Assign Drivers Properly
A simple operational step that you can take to reduce claims and, consequently, annual premiums is to match your drivers with the types of trips and equipment that accentuate their individual skills.  As coaches and buses become more and more sophisticated, a staggering number of claims can be attributed to a driver's unfamiliarity with the equipment to which he/she was assigned.  Whether it has a different turning radius, mirror configuration or other peculiar handling characteristics, drivers shouldn't be dispatched with different equipment than they're accustomed to and expect to 'figure it out' on the road.  Too often that becomes a trial and error process that results in very preventable claims.  Similarly, drivers who are accustomed to doing charter or tour work cannot be expected to automatically adapt to regular route or line work.  As with equipment adjustments, route assignment changes without proper discussion and training can become very expensive decisions.

Choose your Agents Carefully
While we mentioned the importance earlier of staying away from insurance company generalists and dealing with bus insurance specialists, much the same is true when you are picking an insurance agent or broker.  The bus insurance niche is a very specialized one, and most general insurance agents are not qualified to analyze the risks and coverages needed to protect a passenger transportation company.  Thankfully, there are several bus industry specialty agencies that are full participants in the industry and are completely qualified to obtain the coverages you need from a bus insurance specialty company with which they have an ongoing working relationship.

'Sell' Your Company
There's no better way to reduce your premiums than by providing your agent with all of the positive attributes of your company so he or she can accentuate the things you do better than your competitors.  Let the insurance company know what you do 'above & beyond' industry norms in the form of lower premiums in the safety, driver training and maintenance areas that makes you not only special to your customers, but also a better risk to insure.  Company websites, brochures, customer testimonials and the like go a long way towards convincing an underwriter that you run an exemplary operation and should be rewarded for your efforts.  Remember:  Underwriters crave information and the more positive input about your company that you present then through your agent will serve you well.                  

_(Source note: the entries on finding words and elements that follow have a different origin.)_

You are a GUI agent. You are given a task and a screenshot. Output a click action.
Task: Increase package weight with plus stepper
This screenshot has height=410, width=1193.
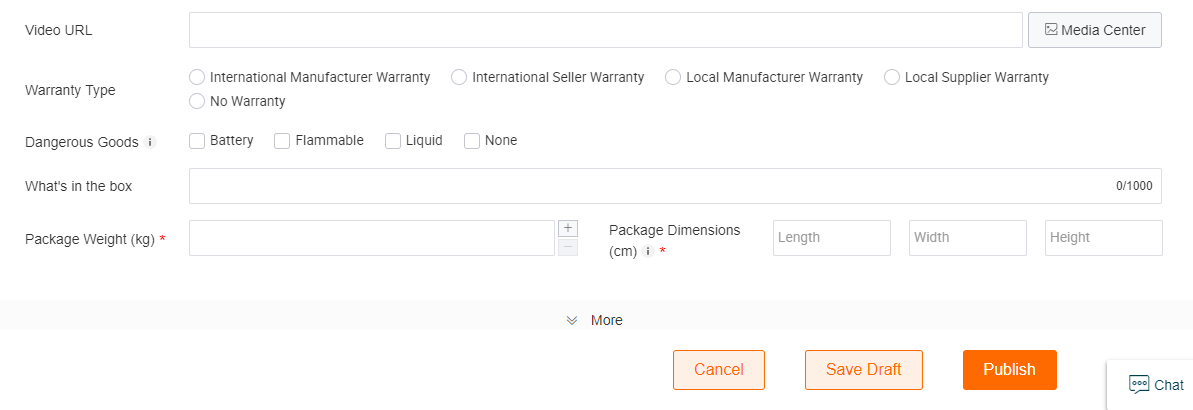click(x=568, y=228)
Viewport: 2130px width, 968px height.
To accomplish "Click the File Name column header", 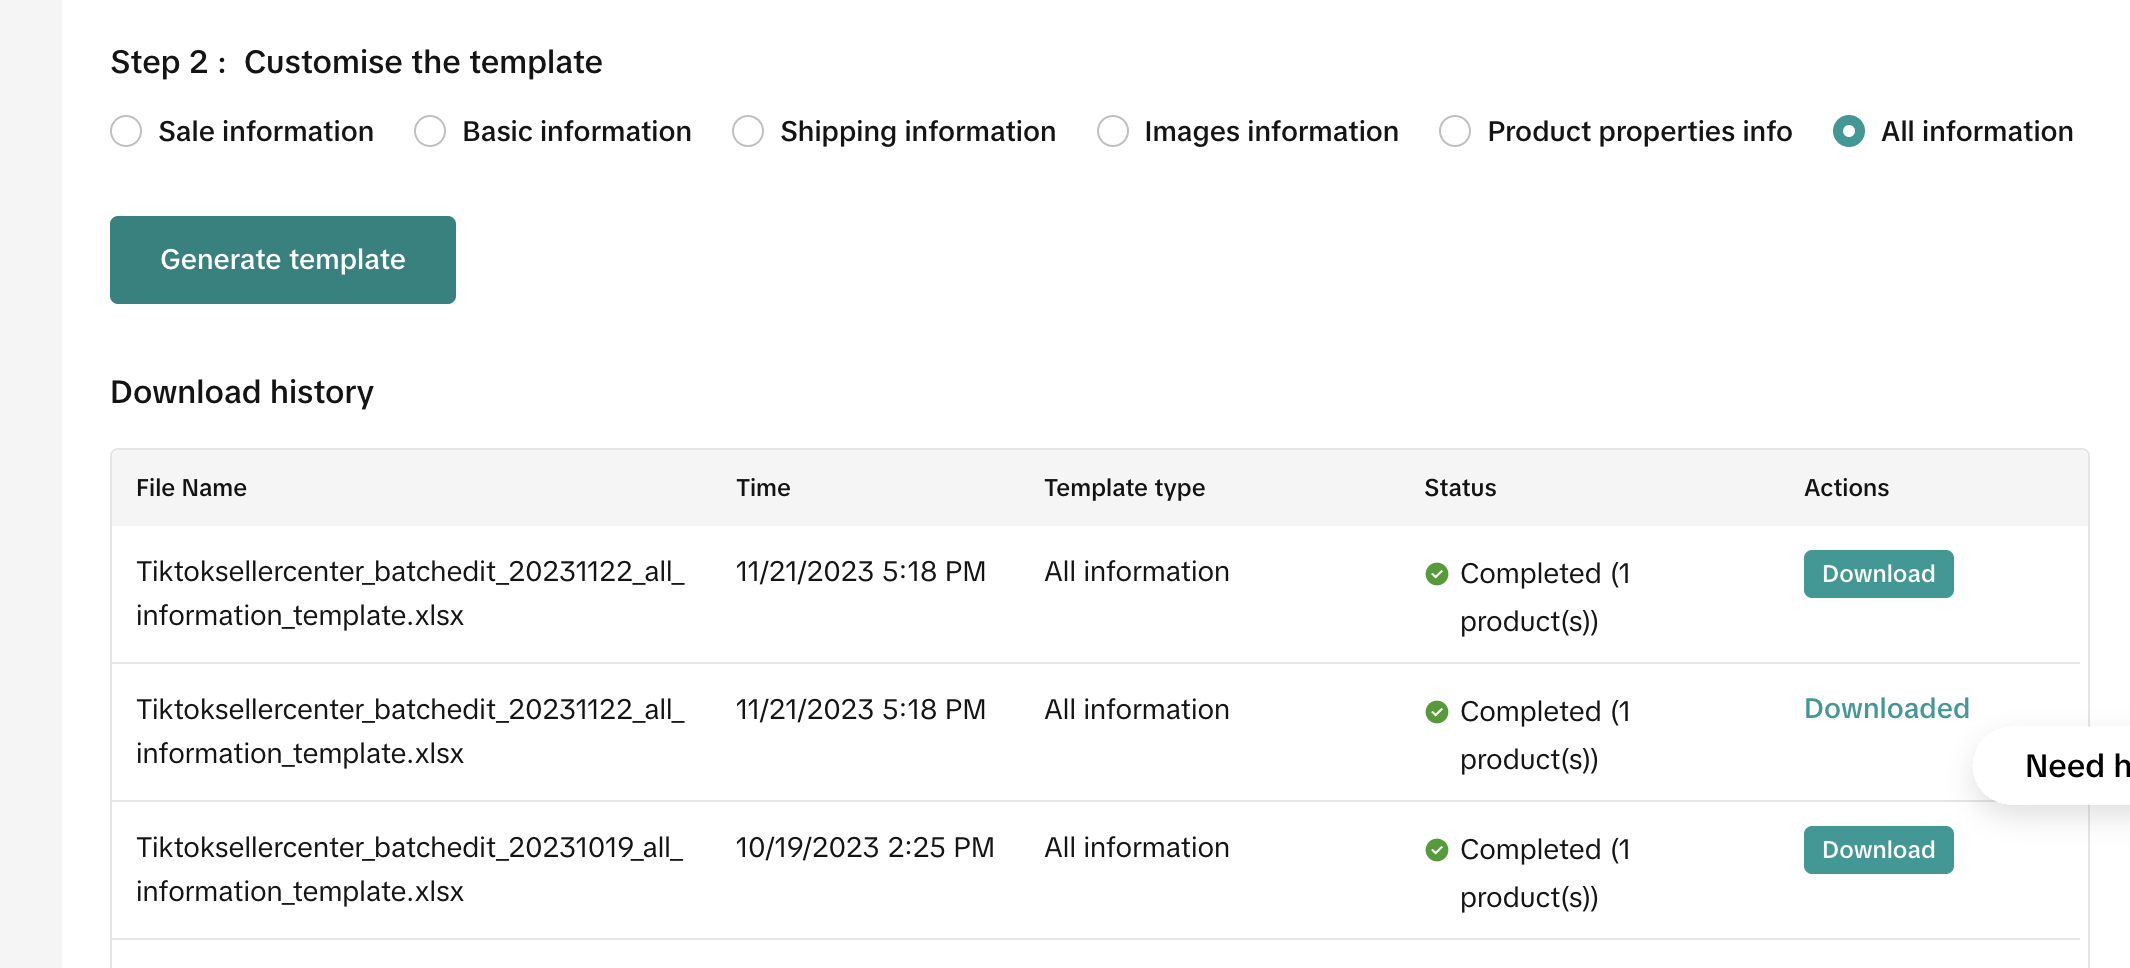I will click(191, 488).
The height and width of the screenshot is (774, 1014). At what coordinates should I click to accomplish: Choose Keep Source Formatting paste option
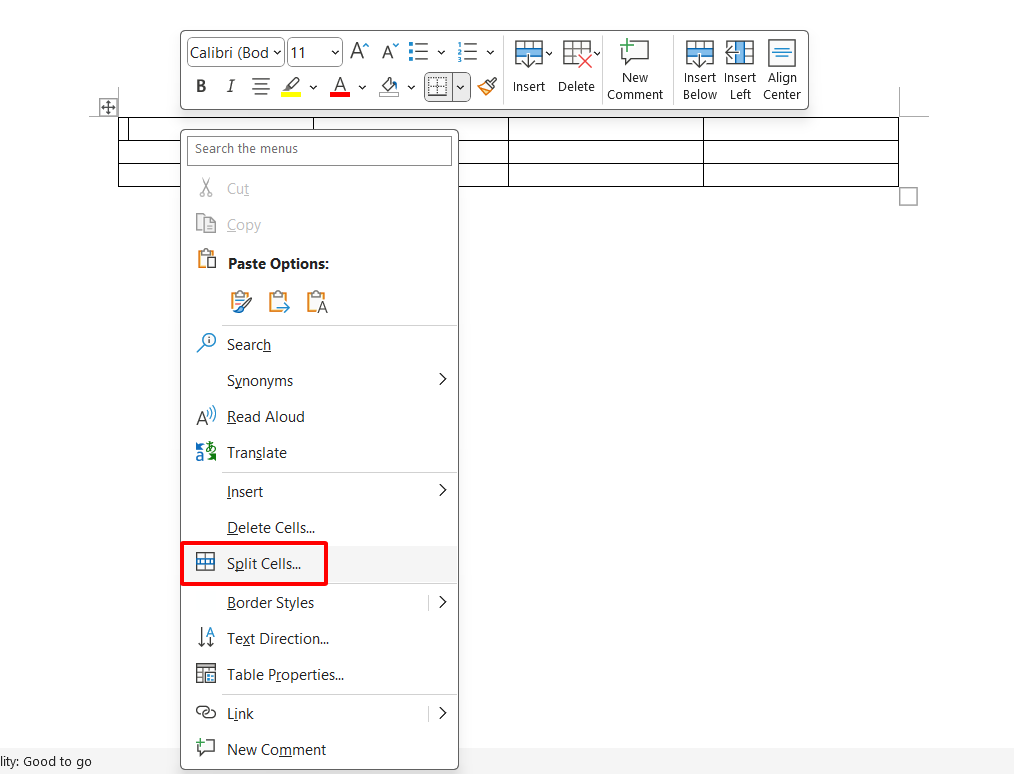[x=241, y=302]
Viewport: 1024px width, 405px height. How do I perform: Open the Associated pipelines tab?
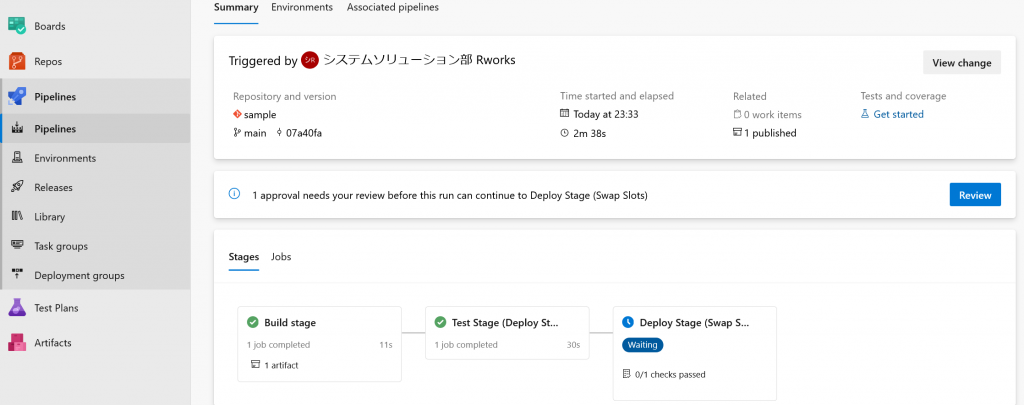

Randy O'Neill, Senior Vice President, has been with Lancer Insurance Company since 1984.  He has served Lancer in various management positions, and is currently responsible for Corporate Communications and Customer Service.  He has written extensively for motorcoach and bus trade magazines on insurance, loss prevention and risk management issues and has been featured as a speaker at dozens of Lancer Insurance Company policyholder seminars and as a speaker, panelist and moderator at state, regional and national bus and motorcoach conferences and conventions.